PDAC remains a therapeutic challenge with a poor overall prognosis. Only surgery with adjuvant chemotherapy can achieve a long-term perspective in patients with localized tumours [13–15]. Adjuvant postoperative chemotherapy based on 5-FU or gemcitabine has been shown to improve the survival of these patients . However, even under optimal treatment conditions, the 5-year survival rate doesn’t exceed 25% . Additionally, palliative treatment in advanced tumour stages is associated with a poor prognosis and a median survival of about 6 months. To improve this situation, investigation of new therapeutic agents for PDAC treatment is essential.
The family of HDACi represents a novel approach in oncological research. In defined - predominantly haematological - tumour entities, HDACi have already passed the stage of experimental research and been investigated clinically . Regarding PDAC, promising results have been shown using SAHA, TSA, butyrate and some other histone deacetylase inhibitors in experimental studies [6, 18–20]. Belinostat is a novel member of the family with a distinct pan-HDAC inhibitory effect. It has been shown to be strongly effective in experimental settings of ovarian, bladder and colon cancer, as well as haematological tumour entities [9, 21–24]. Consecutive clinical trials have proven an anti-tumour effect of belinostat as a monotherapy in T-cell lymphomas and thymomas. In addition, belinostat has demonstrated beneficial effects in combination with other anti-cancer drugs for the treatment of ovarian and bladder cancer, CUP, multiple myeloma and acute myeloid leukaemia. Despite these findings, no data are available concerning belinostat in the context of PDAC treatment. Consequently, in the present study, the efficacy of belinostat for PDAC treatment was investigated in experimental in vitro and in vivo settings for the first time.

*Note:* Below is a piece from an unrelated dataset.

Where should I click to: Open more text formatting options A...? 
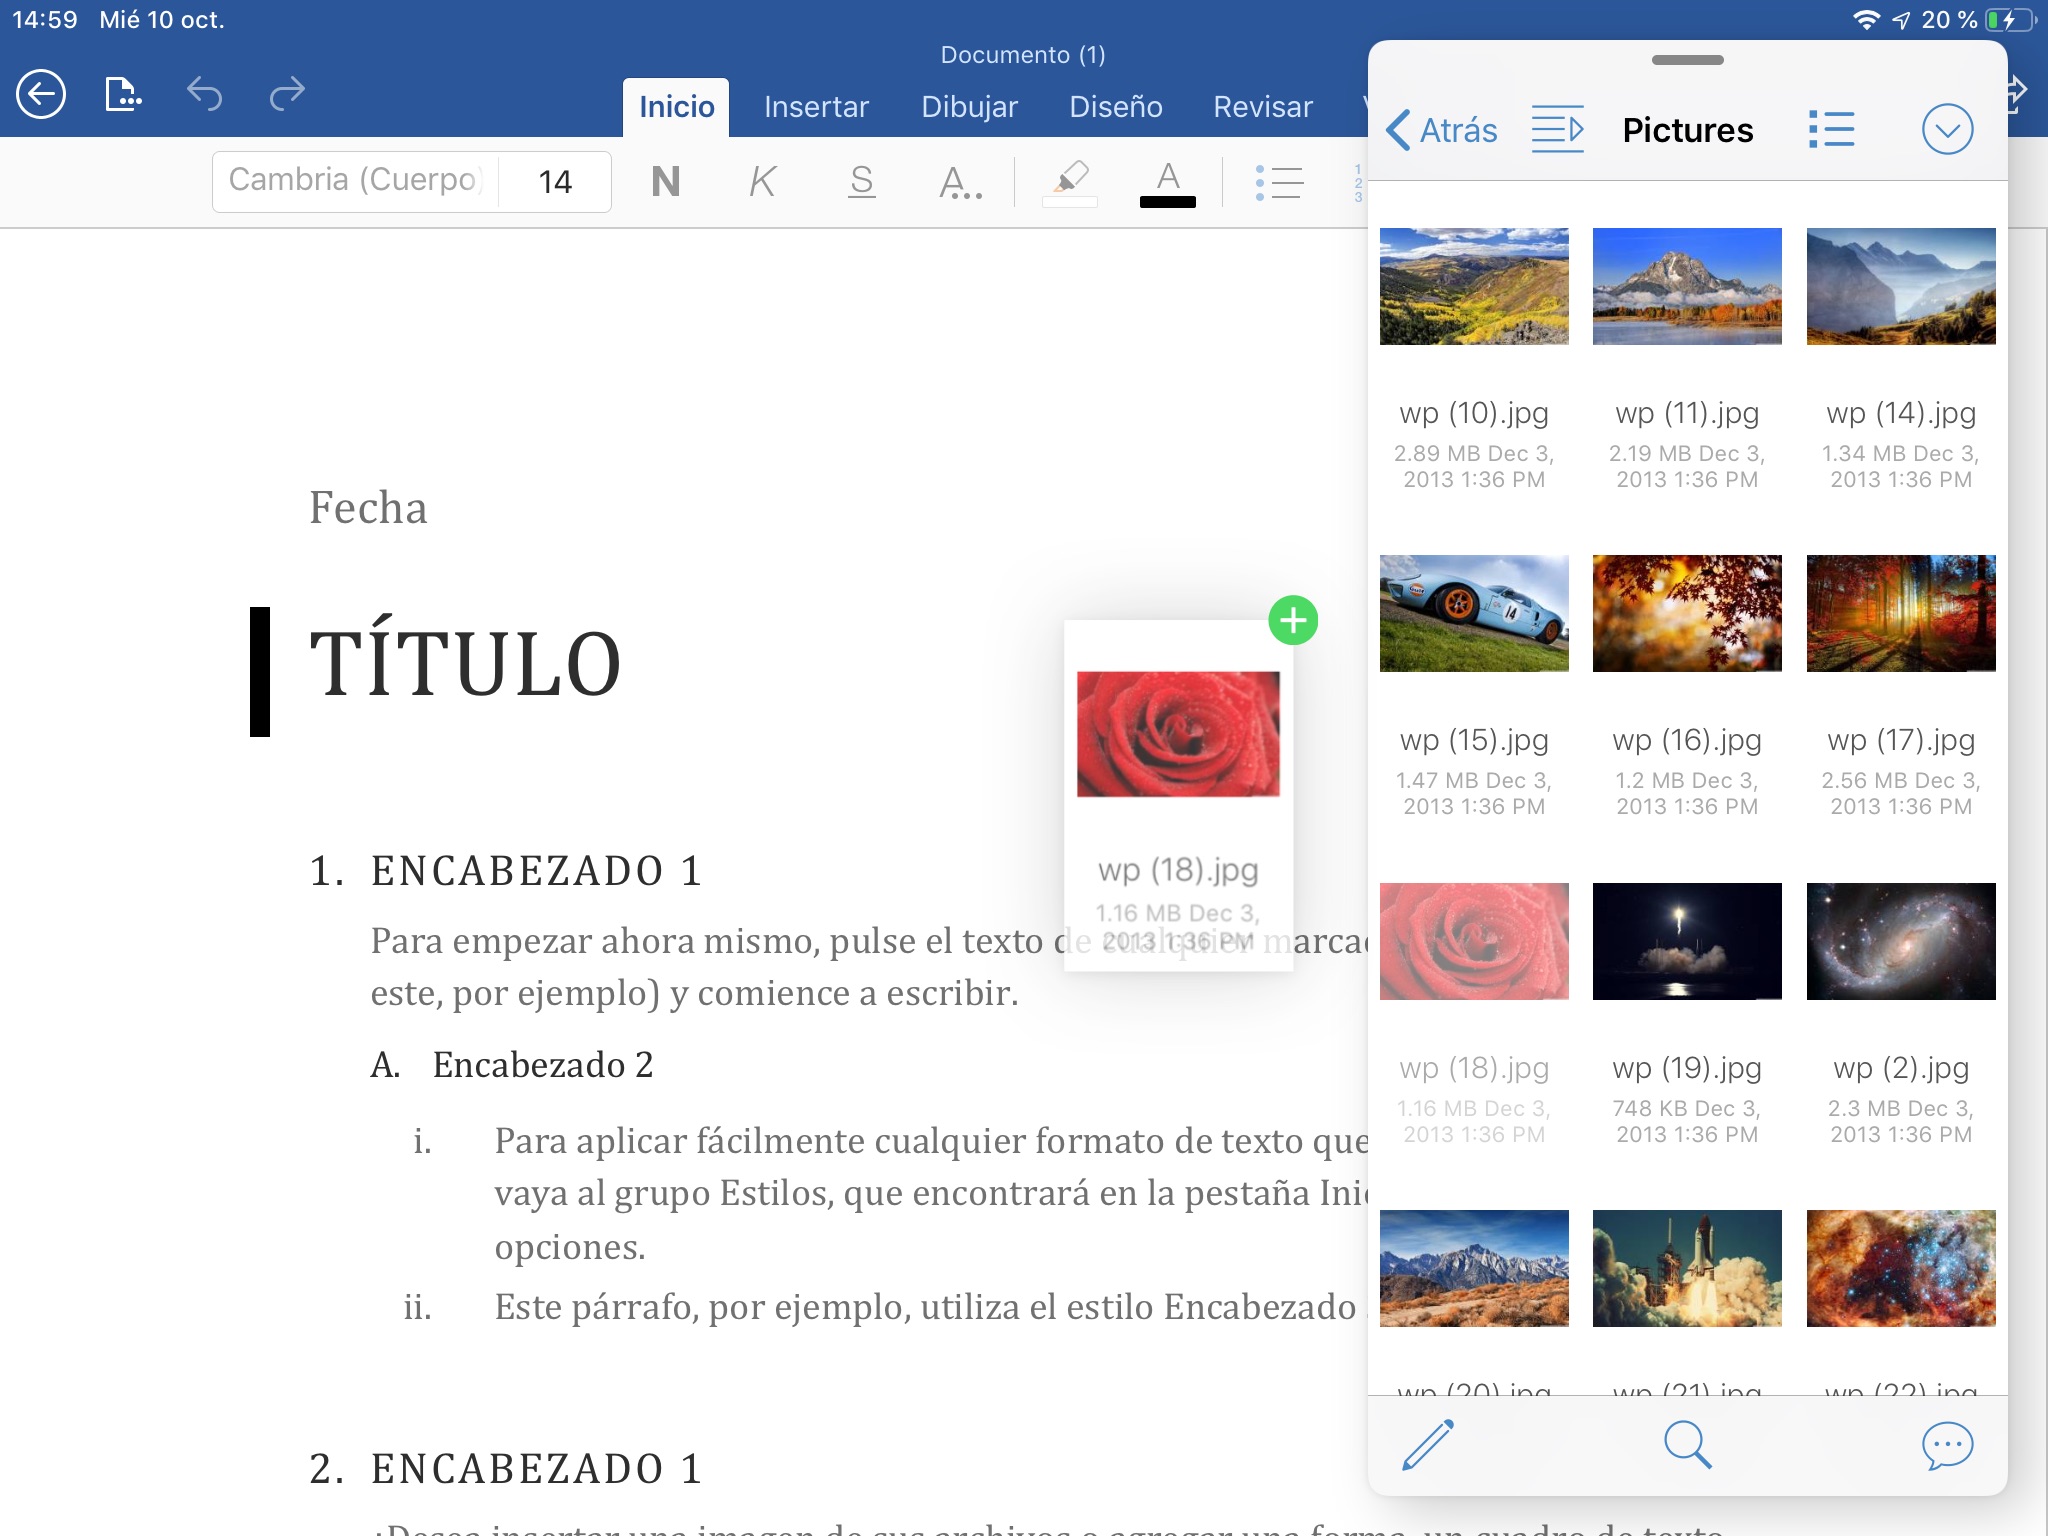click(960, 182)
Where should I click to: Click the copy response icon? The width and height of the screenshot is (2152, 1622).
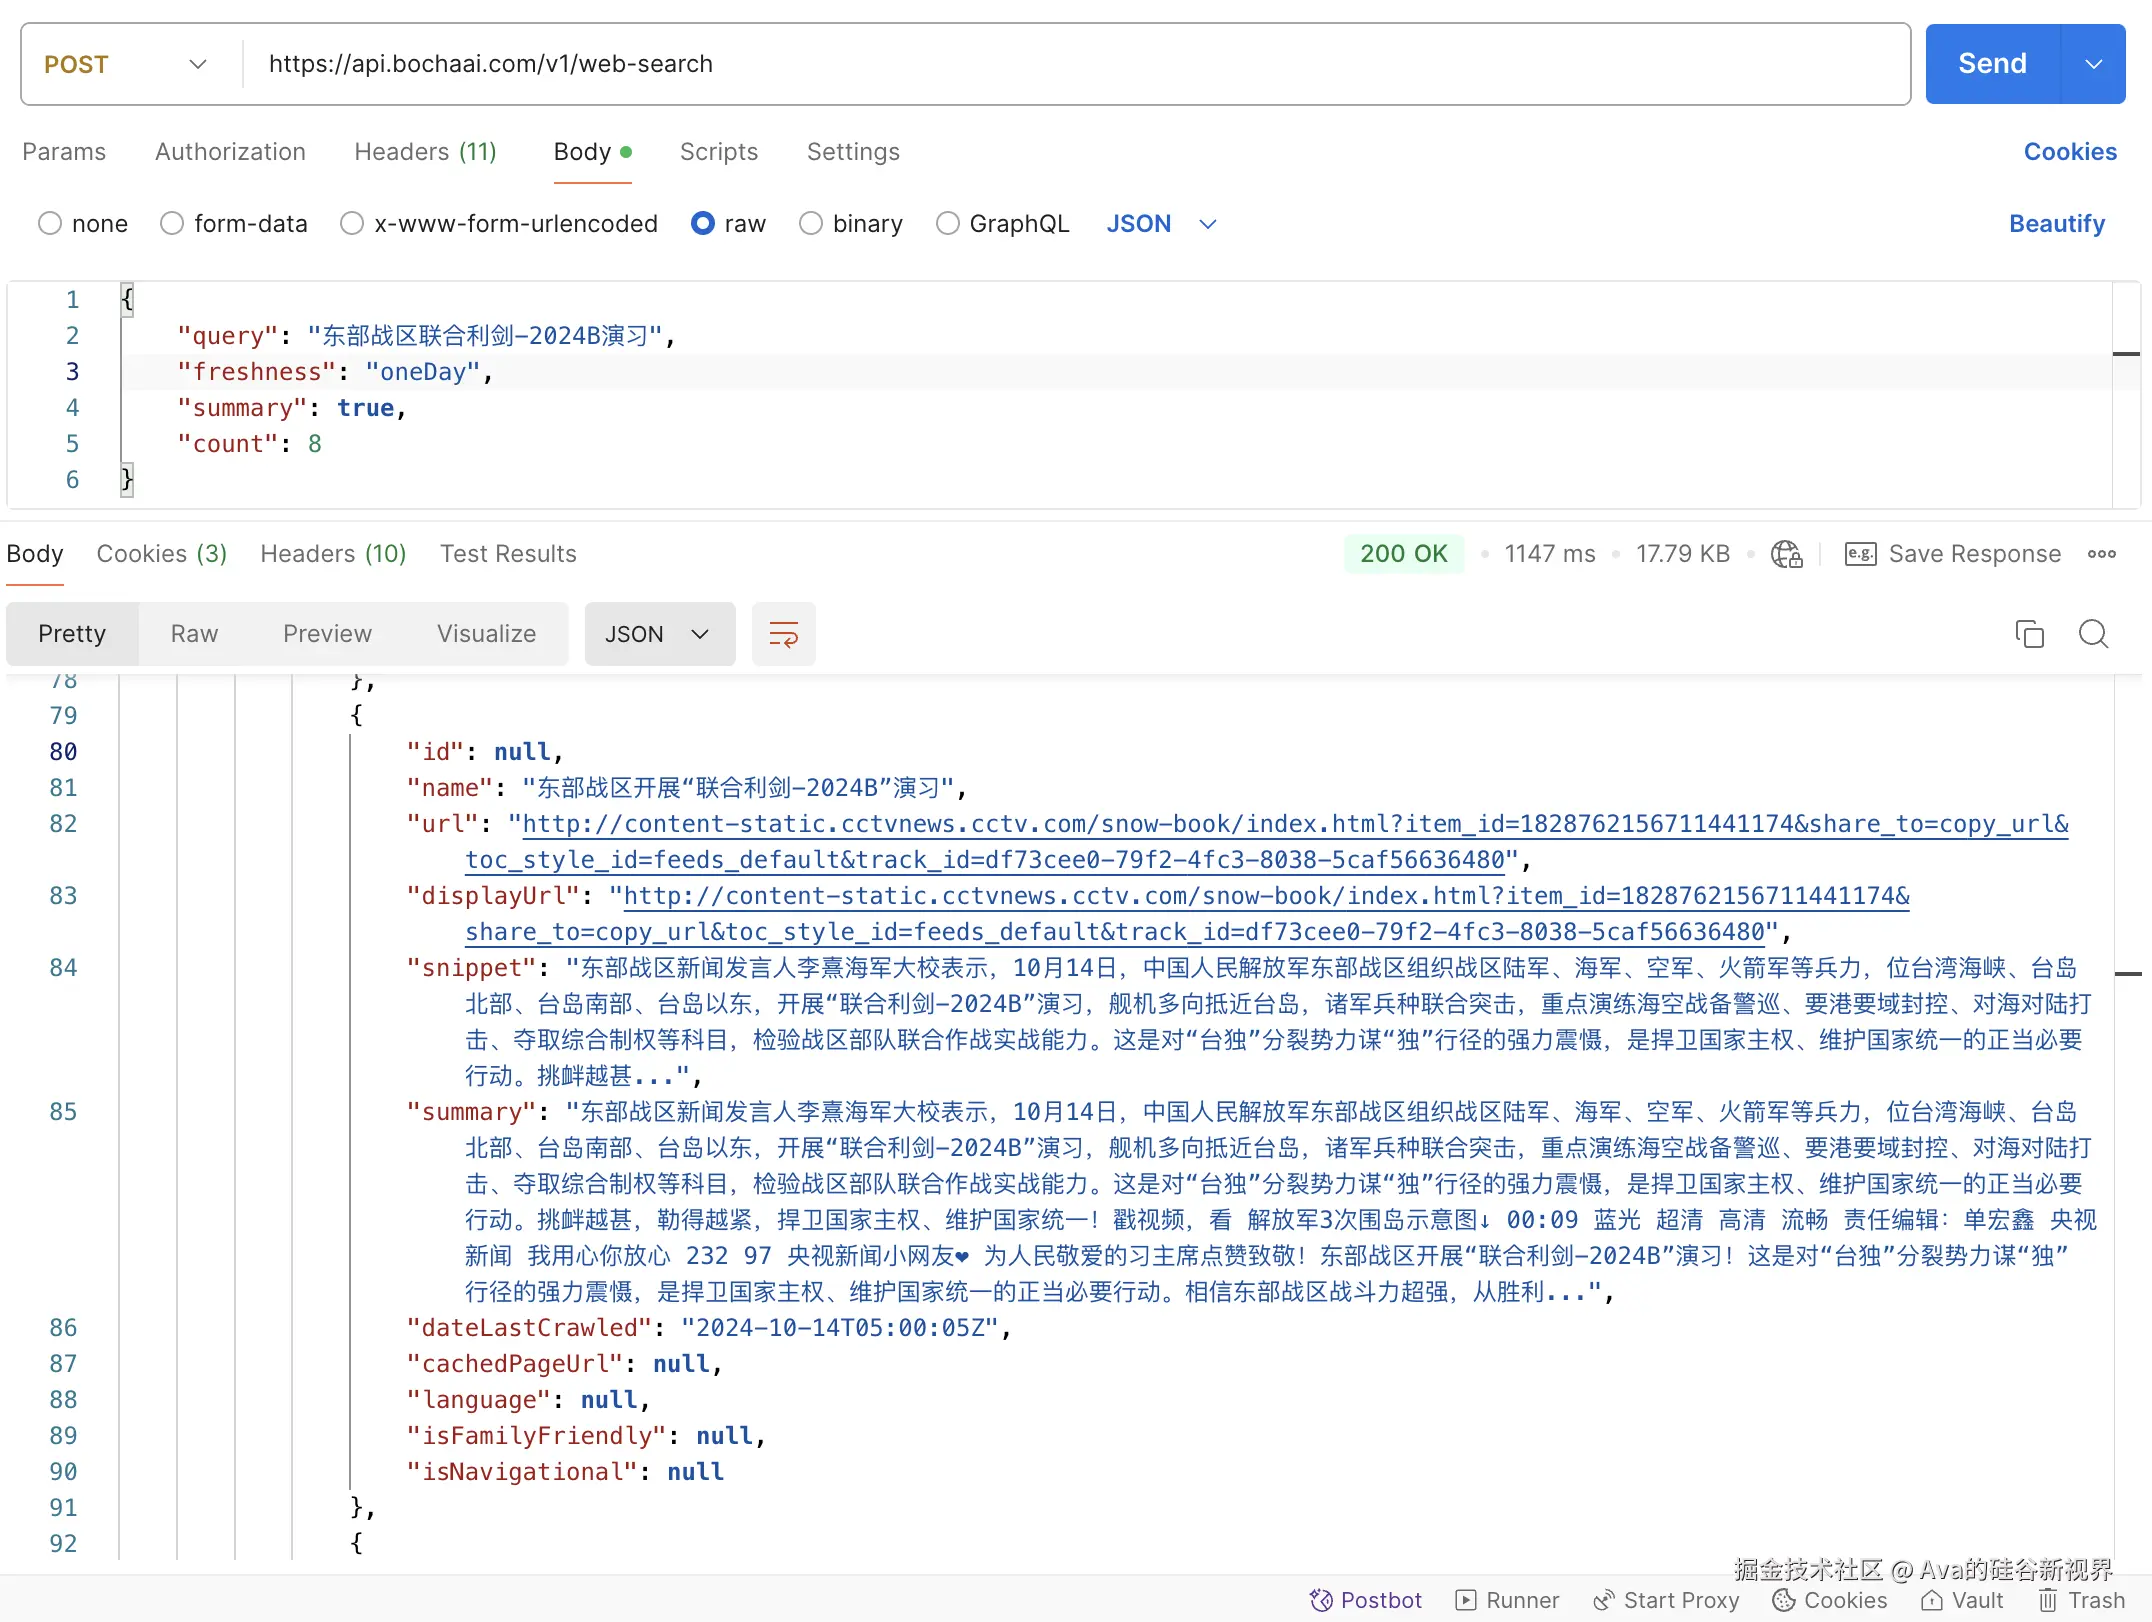click(2029, 634)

Comparable to the results of previous studies in bladder , colorectal  or hepatocellular carcinoma , we found a strong dose dependent antiproliferative activity of belinostat in three pancreatic cancer cell lines (T3M4, Panc-1 and AsPC-1) with an IC50 concentration in the nanomolar range, similar to other tumour entities [8, 25].
This antiproliferative effect can be explained by a strong proapoptotic activity in pancreatic cancer cells, demonstrated by annexinV/propidium iodide staining. This is in line with other studies on AML-  and hepatocellular carcinoma cells , underlining that apoptosis induction is an important mechanism of the anti-tumourous effect of HDACi, and particularly belinostat. As apoptosis induction is an important mechanism of anti-cancer chemotherapy , we tested the influence of concomitant use of belinostat and gemcitabine. As described in studies with other HDACi like trichostatin A  and 4-phenylbutyrate , the combination of gemcitabine and belinostat strongly enhanced the proapoptotic effects of each substance alone. This may be due to the expression of proapoptotic proteins like Caspase-8 and Bid, and activation of the gemcitabine-mediated JNK-pathway .
Increase in histone H4 acetylation has been shown to be helpful in monitoring belinostat activity . Consequently, we examined belinostat-dependent expression of acH4 in PDAC cells. Acetylation of H4 was increased in all cell lines tested, confirming the inhibitory effect of belinostat on HDAC activity in pancreatic cancer cells.
Cyclin-dependent kinase inhibitor p21Cip1/Waf1 is a key protein participating in cell cycle regulation. Previous studies have shown that HDACi activates expression of p21Cip1/Waf1 through enhanced histone acetylation around the p21Cip1/Waf1 promoter . We performed western blot analysis with treated and control Panc-1 cells to clarify the effect of belinostat on p21Cip1/Waf1 expression. Belinostat induced an upregulation of p21Cip1/Waf1, as has been described for other HDAC inhibitors in pancreatic cancer [18, 30]. Increased expression of p21Cip1/Waf1 in these studies was associated with normalization of the cell cycle and induction of apoptosis.
Regarding the effect of belinostat in vivo, we observed that belinostat was an effective growth inhibitor of T3M4 pancreatic cancer cells in a nude mouse model. Mice treated with belinostat showed xenograft growth inhibition for more than 28 days after tumour inoculation, without any signs of toxicity. The reduction in the tumour volume was associated with decreased cell proliferation, as shown by Ki-67 immunohistochemistry. Similar observations in in vivo tumour models were shown in previous studies, e.g. in human ovarian cancer s.c. xenografts; the efficacy of the treatment with belinostat was further enhanced when a combination therapy with carboplatin was added . Plumb et al.  described a significant dose-dependent growth delay of human colon tumour xenografts in mice after belinostat treatment, without signs of toxicity.
In contrast to our in vitro observations, we could not find an additional effect of combined therapy with belinostat and gemcitabine in vivo. A possible explanation for this discrepancy is the relatively high dosage of gemcitabine administered in the in vivo study. This might have covered a possible additional belinostat effect.